Markets Today: Keep the dream alive
The final May Eurozone Manufacturing PMIs were left unrevised at 51.5, while the US Manufacturing ISM headline popped a little higher to 51.3 from 50.8 (50.3 was forecast).
The AUD had a big knee-jerk bounce after the stronger-then-expected GDP but the rally ran out of steam as the pair approached 0.73 then was stunted further after the AFR’s RBA-watcher Alan Mitchell’s wrote an on line piece suggesting that despite the strong growth, a rate cut would still likely be warranted. And that trading yesterday set the tone for the AUD overnight, and despite what’s been a pretty languid USD that’s been edging a little lower in the overnight session. Commodity prices did not do a whole lot: oil has been a touch stronger into the OPEC meeting tonight, while base metals were mixed, copper down but nickel up. Spot iron ore has been the standout, giving back $1.75/t to $48.40, down 3.49%.
The final May Eurozone Manufacturing PMIs were left unrevised at 51.5, while the US Manufacturing ISM headline popped a little higher to 51.3 from 50.8 (50.3 was forecast). That’s one more hurdle crossed toward the Fed’s June/July meetings, though any mild enthusiasm from that report was dented by a weaker-than-expected construction spending report for April and the Atlanta Fed shaving its GDPNow estimate for US Q2 GDP back to 2.5% from 2.9%, including from some of the detail of the ISM report. The market continued to price in a still well below 50% probability of a hike at the June 15 FOMC (now 22%) and an over than 50% chance of a hike in July (now 53%). US 2-year Treasury yields have closed 2 bps higher at 0.899%; 10s were virtually unchanged with US equities closing marginally higher.
The Fed’s Beige Book was also released earlier this morning and did not reveal too much more that would sway the growth and inflation readings on the US. If anything it was a touch softer. The 12 Districts variously outlined a mixed growth performance across the US of mostly “modest” or “moderate” growth (if someone can explain that nuance I’d be happy to listen), though a few Districts reported flat or slowing activity. Tight labour markets were widely reported with modest wages growth and price pressures growing slightly.
The overnight global dairy auction rose 3.4%, supporting the NZD that outperformed the AUD yesterday despite a better AU GDP print. Sterling has been on the defensive, tinged with Brexit uncertainty while the JPY strengthened after PM Abe officially postponed the sales tax rise until 2019.

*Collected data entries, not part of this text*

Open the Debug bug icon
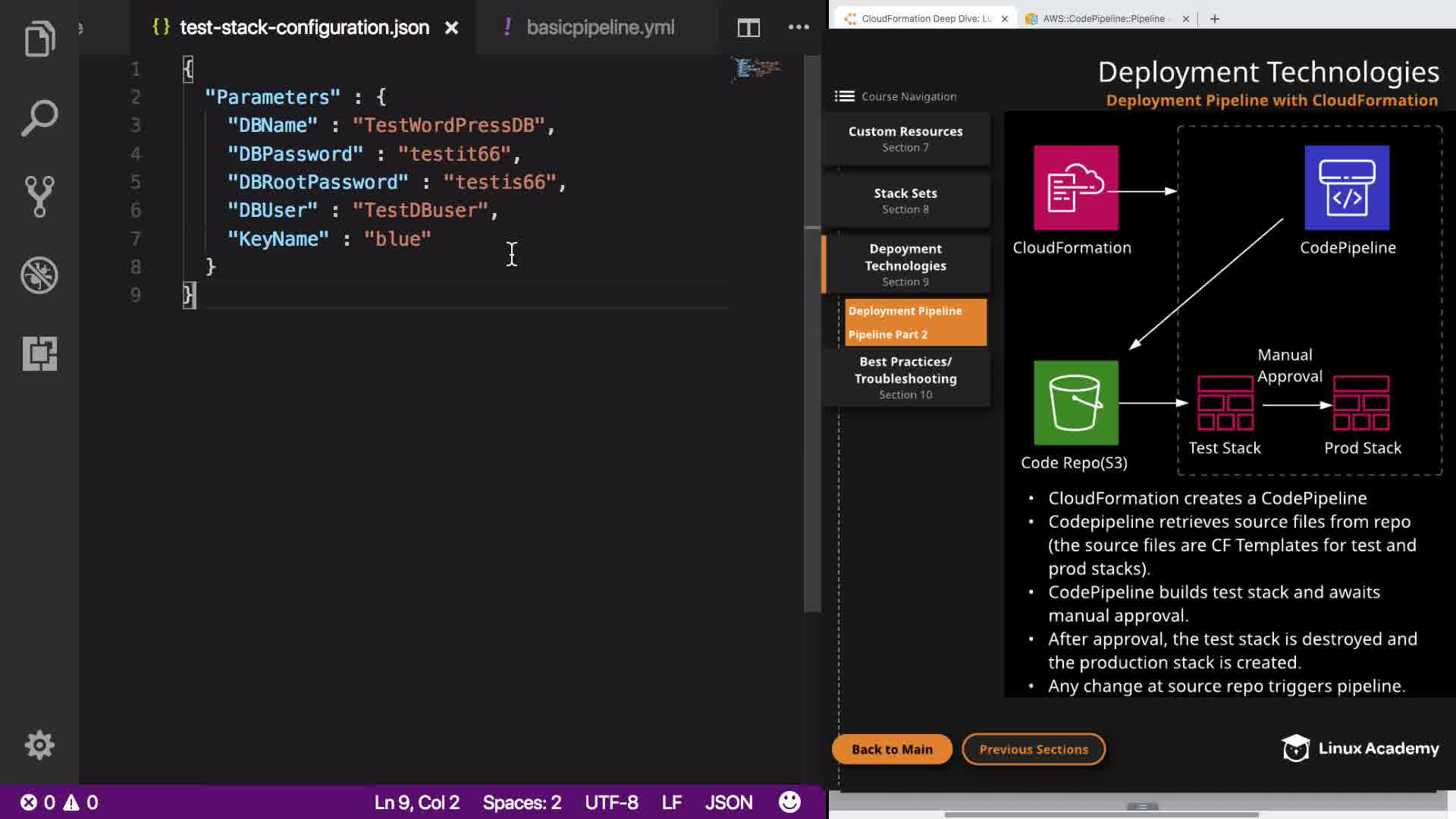Screen dimensions: 1456x819 [x=39, y=275]
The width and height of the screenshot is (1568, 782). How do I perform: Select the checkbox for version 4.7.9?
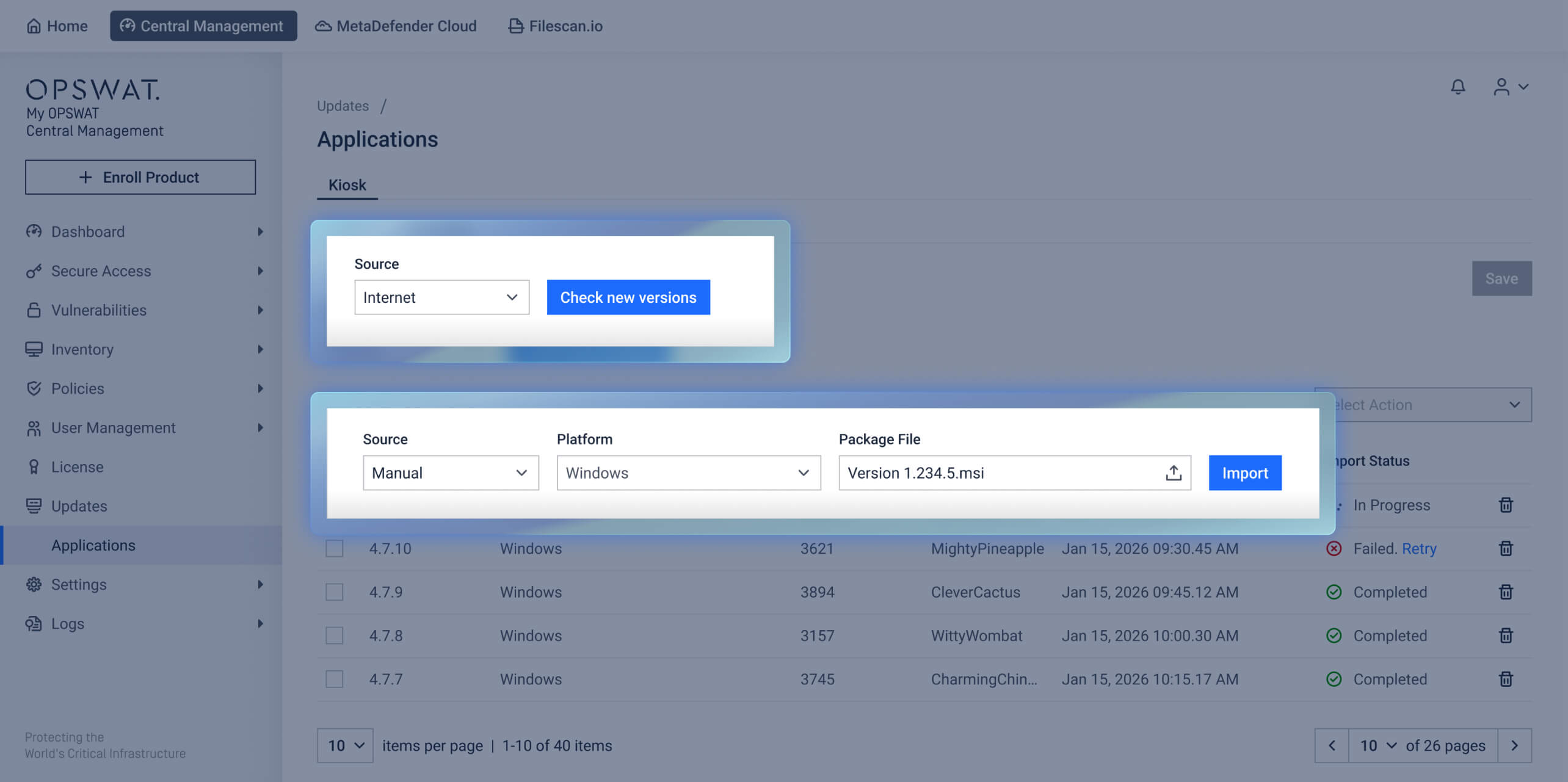point(334,592)
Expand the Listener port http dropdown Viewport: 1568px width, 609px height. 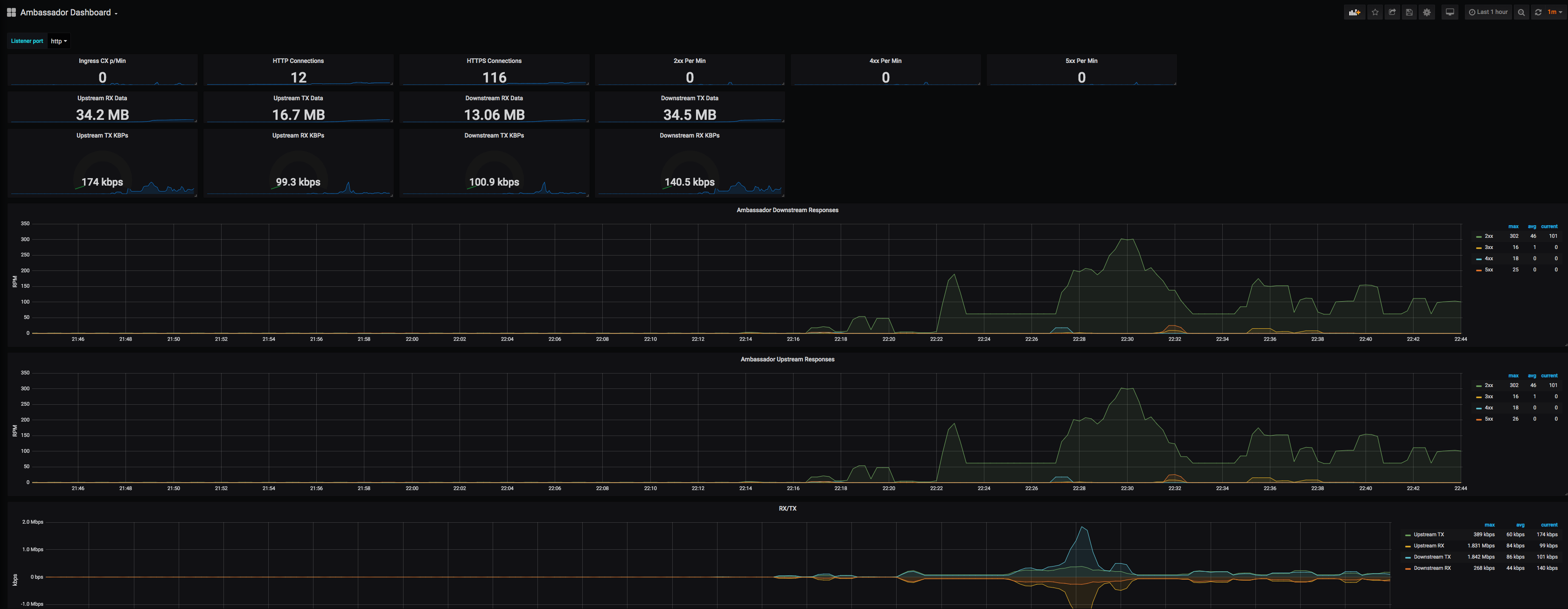[58, 42]
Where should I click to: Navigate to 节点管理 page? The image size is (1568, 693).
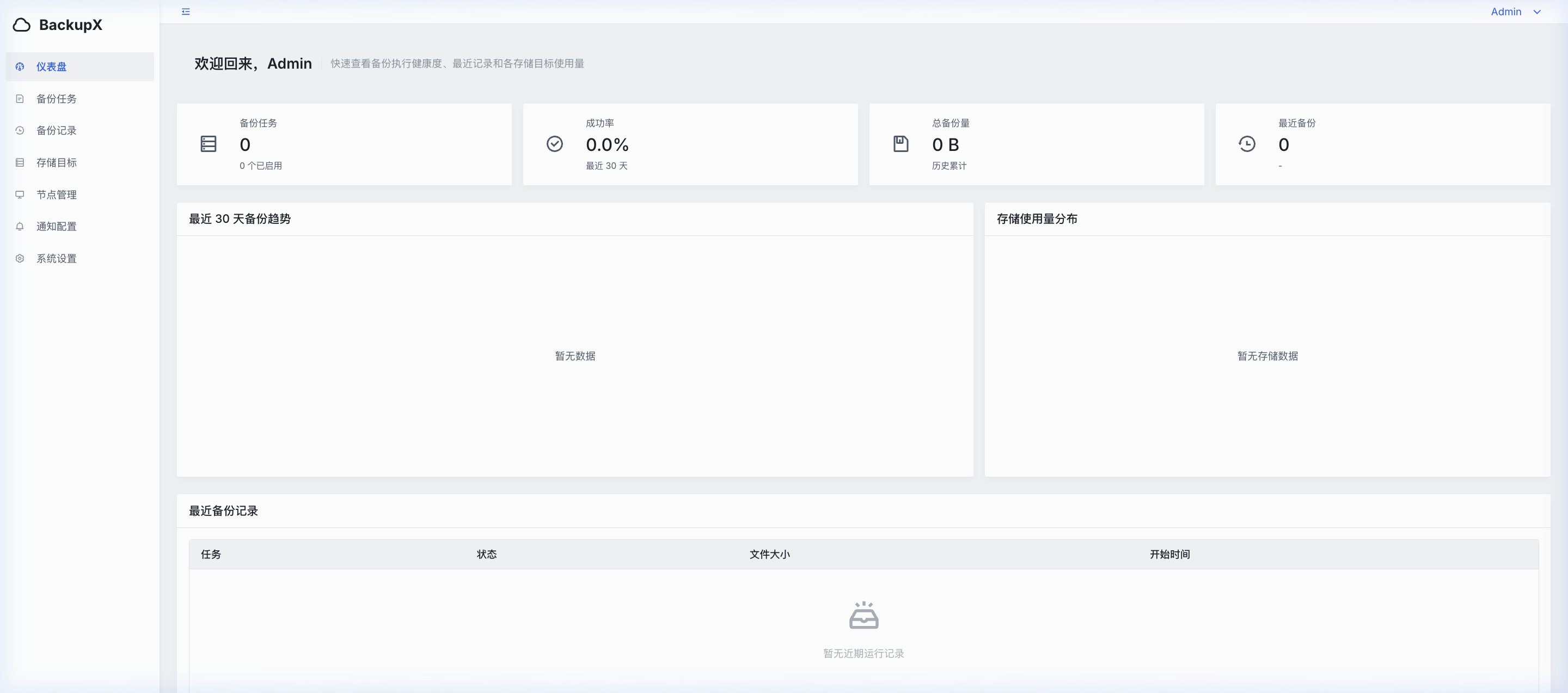point(56,195)
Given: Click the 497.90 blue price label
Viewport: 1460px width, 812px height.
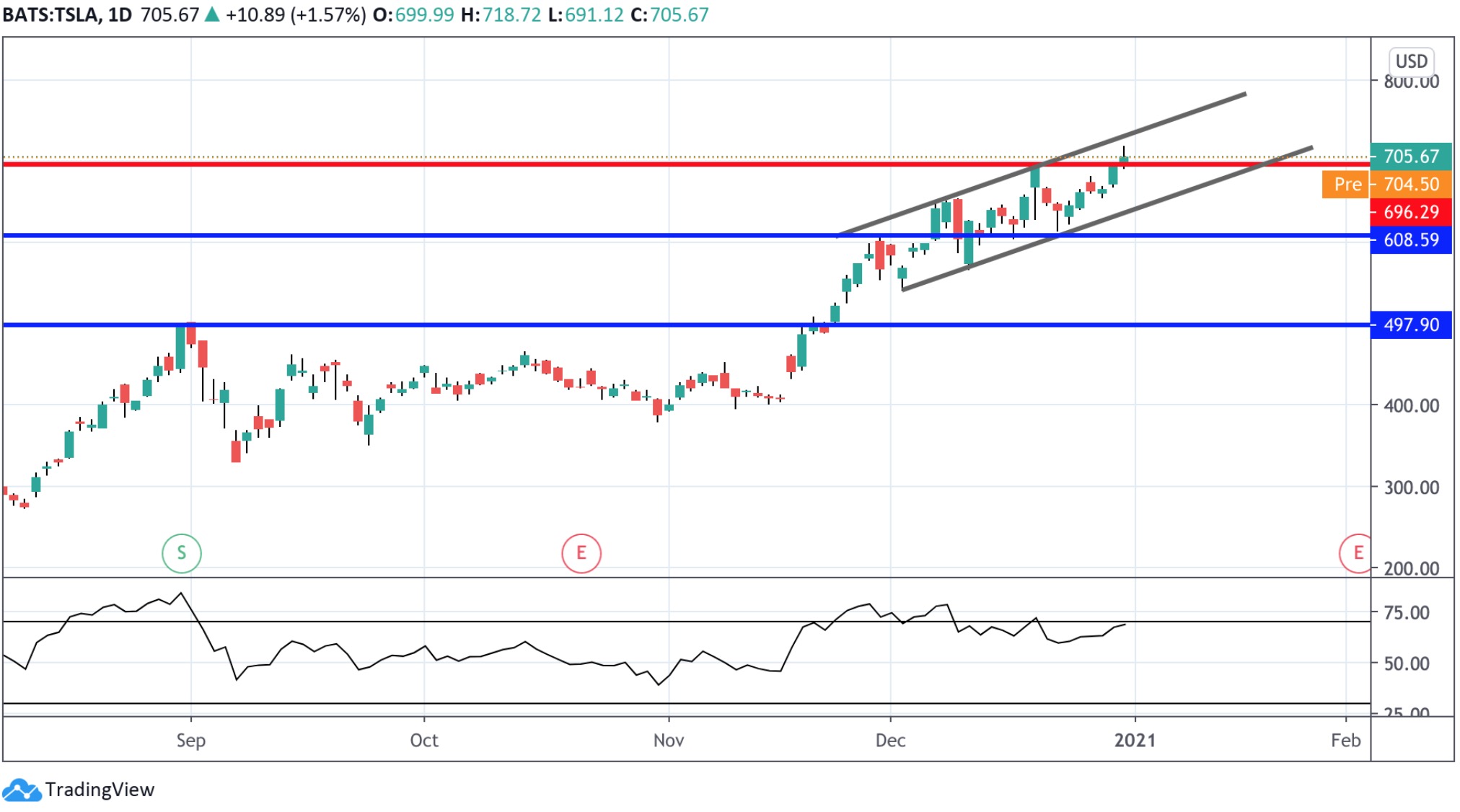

After GDP, the market now looks to today’s retail sales and international trade reports, NAB looking for lower growth in retail sales (0.2% after 0.4% in March) and the trade deficit to push up toward $2,700mn from $2,100mn in March. Our suspicion is that a further bout of discounting may have taken the edge off nominal sales growth, as would some further softness out of WA. As for the trade figures, gold exports are extremely volatile from month to month and were strong last month and due for payback. We also look for softer coal exports and a monthly dip in iron ore shipment volumes. In summary, it’s mostly monthly noise rather than any new trend. LNG shipment volumes will be trending higher, much higher, this year and next.
Tonight is the June ECB meeting, OPEC is also meeting, presumably to review and give their tick of approval so far to their market share defence strategy even though there were wire reports overnight of an output ceiling. The ECB will be reviewing the OK growth performance and policy progress with its enhanced monetary accommodation announced and now being rolled out. As far as data is concerned there’s the pre-payrolls ADP employment report that the market usually takes with the grain of salt. Much more focus on the weekly US jobless claims. Dallas Fed President Kaplan (non-voter) is speaking in Boston on the economy while Fed Governor Powell is speaking on prudential regulation though there’s always the potential there for more economy/ rates grabs for the newswires.
On global stock markets, the S&P 500 was +0.11%. Bond markets saw US 10-years -0.34bp to 1.84%. In commodities, Brent crude oil +0.00% to $49.89, gold-0.2% to $1,215, iron ore -3.5% to $48.40. AUD is at 0.7257 and the range since yesterday 5pm Sydney time is 0.7229 to 0.7273.